**EXERCISE OBJECTIVE**
Go through the entries below and tally the lines holding "toolbar"; please reply with the number only.

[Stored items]

□ □ □ □

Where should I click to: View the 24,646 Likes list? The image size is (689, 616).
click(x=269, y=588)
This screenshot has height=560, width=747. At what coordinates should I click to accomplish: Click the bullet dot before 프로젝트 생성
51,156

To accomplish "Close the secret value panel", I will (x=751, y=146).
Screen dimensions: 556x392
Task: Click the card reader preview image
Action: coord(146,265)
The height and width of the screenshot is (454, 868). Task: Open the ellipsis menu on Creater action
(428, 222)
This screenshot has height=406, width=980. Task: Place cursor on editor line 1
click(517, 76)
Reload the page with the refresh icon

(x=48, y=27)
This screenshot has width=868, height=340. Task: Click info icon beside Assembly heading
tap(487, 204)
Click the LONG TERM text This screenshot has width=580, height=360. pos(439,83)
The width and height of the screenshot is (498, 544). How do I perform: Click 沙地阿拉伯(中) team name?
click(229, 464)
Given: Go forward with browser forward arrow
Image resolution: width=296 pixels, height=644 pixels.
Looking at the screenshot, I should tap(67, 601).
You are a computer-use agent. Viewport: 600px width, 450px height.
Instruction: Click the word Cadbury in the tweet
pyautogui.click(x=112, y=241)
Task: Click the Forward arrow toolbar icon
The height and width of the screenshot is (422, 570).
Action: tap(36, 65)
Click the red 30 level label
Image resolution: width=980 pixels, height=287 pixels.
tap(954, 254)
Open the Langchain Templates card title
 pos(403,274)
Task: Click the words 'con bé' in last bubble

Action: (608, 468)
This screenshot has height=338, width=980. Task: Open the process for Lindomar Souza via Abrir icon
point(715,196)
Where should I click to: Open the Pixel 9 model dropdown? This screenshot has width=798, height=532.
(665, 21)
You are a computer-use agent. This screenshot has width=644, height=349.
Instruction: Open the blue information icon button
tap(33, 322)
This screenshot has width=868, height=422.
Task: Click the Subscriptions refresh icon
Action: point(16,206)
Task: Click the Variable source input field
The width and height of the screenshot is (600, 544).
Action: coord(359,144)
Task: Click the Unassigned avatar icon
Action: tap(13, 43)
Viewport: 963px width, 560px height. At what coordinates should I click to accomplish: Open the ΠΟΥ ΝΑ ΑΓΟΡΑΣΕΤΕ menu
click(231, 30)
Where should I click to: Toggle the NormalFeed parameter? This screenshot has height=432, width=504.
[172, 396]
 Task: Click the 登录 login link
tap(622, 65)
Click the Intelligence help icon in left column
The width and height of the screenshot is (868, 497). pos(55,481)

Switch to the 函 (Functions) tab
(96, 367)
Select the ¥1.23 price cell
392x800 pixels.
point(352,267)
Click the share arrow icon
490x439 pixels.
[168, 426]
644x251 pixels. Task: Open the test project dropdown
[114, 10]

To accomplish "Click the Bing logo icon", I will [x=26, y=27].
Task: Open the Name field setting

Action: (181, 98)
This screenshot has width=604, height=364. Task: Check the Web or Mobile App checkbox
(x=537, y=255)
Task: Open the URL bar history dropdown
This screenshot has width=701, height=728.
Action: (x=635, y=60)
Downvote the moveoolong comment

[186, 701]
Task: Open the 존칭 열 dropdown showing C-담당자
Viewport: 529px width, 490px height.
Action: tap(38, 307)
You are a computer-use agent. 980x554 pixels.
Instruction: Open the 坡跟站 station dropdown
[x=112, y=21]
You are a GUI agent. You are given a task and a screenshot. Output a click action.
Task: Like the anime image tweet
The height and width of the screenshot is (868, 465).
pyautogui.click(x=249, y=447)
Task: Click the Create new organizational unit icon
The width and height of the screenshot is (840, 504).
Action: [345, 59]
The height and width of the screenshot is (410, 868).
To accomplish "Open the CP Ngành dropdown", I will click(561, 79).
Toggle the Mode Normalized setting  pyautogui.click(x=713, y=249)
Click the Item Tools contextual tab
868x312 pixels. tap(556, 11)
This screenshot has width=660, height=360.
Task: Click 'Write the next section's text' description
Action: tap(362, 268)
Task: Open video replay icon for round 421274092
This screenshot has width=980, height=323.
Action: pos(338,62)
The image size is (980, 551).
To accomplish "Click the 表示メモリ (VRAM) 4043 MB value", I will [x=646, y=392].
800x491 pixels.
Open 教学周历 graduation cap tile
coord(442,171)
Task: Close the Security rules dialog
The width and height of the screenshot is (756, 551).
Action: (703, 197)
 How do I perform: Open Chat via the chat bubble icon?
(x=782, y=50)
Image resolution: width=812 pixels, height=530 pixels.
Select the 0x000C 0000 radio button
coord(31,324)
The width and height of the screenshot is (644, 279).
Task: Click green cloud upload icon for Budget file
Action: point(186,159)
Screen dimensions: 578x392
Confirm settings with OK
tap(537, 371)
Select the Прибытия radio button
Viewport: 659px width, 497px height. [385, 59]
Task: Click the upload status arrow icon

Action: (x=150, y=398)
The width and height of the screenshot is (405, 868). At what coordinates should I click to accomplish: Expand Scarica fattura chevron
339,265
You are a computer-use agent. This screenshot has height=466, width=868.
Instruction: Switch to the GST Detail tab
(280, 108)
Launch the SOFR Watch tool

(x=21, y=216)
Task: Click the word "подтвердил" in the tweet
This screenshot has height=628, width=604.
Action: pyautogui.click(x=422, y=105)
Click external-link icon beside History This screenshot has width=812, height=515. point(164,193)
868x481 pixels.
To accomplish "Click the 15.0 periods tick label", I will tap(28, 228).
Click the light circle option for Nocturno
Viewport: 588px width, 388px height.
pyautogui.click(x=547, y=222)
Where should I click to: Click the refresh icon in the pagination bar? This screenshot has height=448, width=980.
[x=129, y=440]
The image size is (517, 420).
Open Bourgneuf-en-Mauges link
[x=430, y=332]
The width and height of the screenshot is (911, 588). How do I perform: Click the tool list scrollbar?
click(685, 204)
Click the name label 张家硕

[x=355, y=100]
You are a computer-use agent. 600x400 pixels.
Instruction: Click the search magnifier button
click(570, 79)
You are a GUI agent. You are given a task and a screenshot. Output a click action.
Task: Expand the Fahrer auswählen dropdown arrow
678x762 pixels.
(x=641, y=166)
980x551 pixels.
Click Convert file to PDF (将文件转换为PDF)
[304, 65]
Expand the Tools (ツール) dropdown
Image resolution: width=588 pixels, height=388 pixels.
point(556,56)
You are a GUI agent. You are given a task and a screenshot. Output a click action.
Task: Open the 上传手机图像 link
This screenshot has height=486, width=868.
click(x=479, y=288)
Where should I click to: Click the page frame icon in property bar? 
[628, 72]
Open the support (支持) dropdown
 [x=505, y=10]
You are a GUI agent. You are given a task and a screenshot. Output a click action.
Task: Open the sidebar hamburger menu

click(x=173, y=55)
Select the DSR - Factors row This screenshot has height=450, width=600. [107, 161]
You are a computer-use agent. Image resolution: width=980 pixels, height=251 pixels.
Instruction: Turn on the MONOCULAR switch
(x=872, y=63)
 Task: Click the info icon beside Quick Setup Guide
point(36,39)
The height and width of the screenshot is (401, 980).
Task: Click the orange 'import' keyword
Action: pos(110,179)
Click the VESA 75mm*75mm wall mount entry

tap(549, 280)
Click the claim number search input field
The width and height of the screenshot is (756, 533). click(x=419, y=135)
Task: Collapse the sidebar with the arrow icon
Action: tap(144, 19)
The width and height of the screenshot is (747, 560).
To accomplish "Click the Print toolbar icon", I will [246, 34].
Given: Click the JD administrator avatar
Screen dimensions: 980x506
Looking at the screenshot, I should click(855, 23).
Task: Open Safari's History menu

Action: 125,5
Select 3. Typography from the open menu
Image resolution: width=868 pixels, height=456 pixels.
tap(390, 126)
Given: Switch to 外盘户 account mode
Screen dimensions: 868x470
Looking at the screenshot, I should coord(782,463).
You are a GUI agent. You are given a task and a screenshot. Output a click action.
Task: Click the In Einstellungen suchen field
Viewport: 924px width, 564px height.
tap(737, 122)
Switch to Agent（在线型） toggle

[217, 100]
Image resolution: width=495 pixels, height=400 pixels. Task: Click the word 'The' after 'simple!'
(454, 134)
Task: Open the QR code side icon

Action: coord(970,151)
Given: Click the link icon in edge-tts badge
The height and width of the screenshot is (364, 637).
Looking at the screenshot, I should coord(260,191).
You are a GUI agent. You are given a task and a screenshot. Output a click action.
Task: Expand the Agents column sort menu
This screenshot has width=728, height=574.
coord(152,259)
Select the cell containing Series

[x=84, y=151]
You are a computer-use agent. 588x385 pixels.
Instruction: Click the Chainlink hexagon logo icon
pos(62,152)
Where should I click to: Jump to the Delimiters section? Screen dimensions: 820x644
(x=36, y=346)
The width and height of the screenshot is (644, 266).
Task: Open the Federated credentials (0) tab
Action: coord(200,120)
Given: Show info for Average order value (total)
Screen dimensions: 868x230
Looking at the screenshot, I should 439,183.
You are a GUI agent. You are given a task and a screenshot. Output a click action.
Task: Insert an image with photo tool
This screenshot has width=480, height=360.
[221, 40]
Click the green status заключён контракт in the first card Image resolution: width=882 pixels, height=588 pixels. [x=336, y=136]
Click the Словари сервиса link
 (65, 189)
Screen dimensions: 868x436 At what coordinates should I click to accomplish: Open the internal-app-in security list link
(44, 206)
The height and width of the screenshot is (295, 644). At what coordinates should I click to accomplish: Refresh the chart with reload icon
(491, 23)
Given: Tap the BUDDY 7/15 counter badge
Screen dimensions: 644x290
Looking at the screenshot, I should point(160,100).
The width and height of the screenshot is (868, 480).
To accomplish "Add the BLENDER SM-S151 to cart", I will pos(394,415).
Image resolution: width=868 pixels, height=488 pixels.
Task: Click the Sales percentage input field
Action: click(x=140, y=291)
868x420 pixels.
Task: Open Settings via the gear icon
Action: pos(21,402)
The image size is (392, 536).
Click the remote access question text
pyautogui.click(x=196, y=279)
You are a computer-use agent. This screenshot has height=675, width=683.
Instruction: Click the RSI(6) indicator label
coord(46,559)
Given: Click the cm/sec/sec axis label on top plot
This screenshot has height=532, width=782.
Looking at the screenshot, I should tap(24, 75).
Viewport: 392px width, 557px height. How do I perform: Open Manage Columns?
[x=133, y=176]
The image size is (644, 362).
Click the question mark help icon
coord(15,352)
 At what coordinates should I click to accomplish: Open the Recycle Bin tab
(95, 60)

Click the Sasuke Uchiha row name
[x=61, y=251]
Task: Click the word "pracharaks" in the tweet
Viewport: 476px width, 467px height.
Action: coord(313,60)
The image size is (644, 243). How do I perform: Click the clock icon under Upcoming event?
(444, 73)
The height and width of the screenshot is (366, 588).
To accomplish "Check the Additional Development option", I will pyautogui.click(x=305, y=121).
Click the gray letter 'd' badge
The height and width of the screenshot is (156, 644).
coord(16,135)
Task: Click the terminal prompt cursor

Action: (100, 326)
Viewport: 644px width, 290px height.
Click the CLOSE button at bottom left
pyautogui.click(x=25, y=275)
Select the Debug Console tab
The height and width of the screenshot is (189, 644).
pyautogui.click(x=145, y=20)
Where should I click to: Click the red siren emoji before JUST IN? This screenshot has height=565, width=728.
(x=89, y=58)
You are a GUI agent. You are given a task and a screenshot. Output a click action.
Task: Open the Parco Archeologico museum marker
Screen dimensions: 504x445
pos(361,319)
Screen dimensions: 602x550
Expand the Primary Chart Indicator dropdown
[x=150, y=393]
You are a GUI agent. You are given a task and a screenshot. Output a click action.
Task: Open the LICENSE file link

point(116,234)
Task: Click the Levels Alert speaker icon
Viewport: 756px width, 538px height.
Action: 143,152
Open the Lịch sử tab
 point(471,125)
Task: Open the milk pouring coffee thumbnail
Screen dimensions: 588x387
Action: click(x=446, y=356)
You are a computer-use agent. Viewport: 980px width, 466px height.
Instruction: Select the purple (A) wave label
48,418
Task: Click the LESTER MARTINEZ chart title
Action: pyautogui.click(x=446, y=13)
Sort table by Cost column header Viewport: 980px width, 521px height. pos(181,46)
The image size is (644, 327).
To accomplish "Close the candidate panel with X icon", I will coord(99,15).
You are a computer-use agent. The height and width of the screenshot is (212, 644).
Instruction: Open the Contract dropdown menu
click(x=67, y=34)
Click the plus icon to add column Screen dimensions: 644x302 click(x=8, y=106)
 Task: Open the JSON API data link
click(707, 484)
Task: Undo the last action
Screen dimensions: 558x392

□ □ □ □

**YOUR RESPONSE**
2